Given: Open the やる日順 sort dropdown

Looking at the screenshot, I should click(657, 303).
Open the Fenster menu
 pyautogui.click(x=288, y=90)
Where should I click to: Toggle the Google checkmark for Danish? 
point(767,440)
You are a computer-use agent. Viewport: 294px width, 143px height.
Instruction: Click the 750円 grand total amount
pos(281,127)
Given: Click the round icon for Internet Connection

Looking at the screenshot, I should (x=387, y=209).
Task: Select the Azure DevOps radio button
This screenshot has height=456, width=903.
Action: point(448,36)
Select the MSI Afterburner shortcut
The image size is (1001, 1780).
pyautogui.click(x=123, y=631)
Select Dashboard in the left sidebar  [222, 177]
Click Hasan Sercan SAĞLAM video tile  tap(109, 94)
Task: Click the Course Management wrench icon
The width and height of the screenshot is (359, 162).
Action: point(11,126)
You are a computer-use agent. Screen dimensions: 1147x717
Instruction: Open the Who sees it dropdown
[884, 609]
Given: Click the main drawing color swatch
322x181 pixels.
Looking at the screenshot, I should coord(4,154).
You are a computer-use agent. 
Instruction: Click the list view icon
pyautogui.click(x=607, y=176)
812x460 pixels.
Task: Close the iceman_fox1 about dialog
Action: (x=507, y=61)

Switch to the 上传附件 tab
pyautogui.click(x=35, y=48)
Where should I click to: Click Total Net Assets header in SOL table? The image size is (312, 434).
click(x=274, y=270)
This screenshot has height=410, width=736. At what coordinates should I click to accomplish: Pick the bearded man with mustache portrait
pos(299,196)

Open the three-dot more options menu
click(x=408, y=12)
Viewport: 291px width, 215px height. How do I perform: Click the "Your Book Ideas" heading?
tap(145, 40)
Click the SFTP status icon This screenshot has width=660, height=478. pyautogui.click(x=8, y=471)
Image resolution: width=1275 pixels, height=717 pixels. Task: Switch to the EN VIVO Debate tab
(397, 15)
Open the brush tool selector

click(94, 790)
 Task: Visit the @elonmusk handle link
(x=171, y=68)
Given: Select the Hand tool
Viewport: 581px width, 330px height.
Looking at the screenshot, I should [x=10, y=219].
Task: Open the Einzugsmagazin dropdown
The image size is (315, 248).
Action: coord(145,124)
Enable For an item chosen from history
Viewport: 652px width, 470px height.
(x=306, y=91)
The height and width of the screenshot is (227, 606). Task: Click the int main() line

:::

TASK PROMPT: Please provide an exact transcription of each line from the one holding "Click the SFTP" through the final line of the data above.

ANSWER SPACE:
Click the SFTP status icon This screenshot has width=660, height=478. pyautogui.click(x=8, y=471)
Image resolution: width=1275 pixels, height=717 pixels. Task: Switch to the EN VIVO Debate tab
(397, 15)
Open the brush tool selector

click(94, 790)
 Task: Visit the @elonmusk handle link
(x=171, y=68)
Given: Select the Hand tool
Viewport: 581px width, 330px height.
Looking at the screenshot, I should [x=10, y=219].
Task: Open the Einzugsmagazin dropdown
The image size is (315, 248).
Action: coord(145,124)
Enable For an item chosen from history
Viewport: 652px width, 470px height.
(x=306, y=91)
The height and width of the screenshot is (227, 606). Task: Click the int main() line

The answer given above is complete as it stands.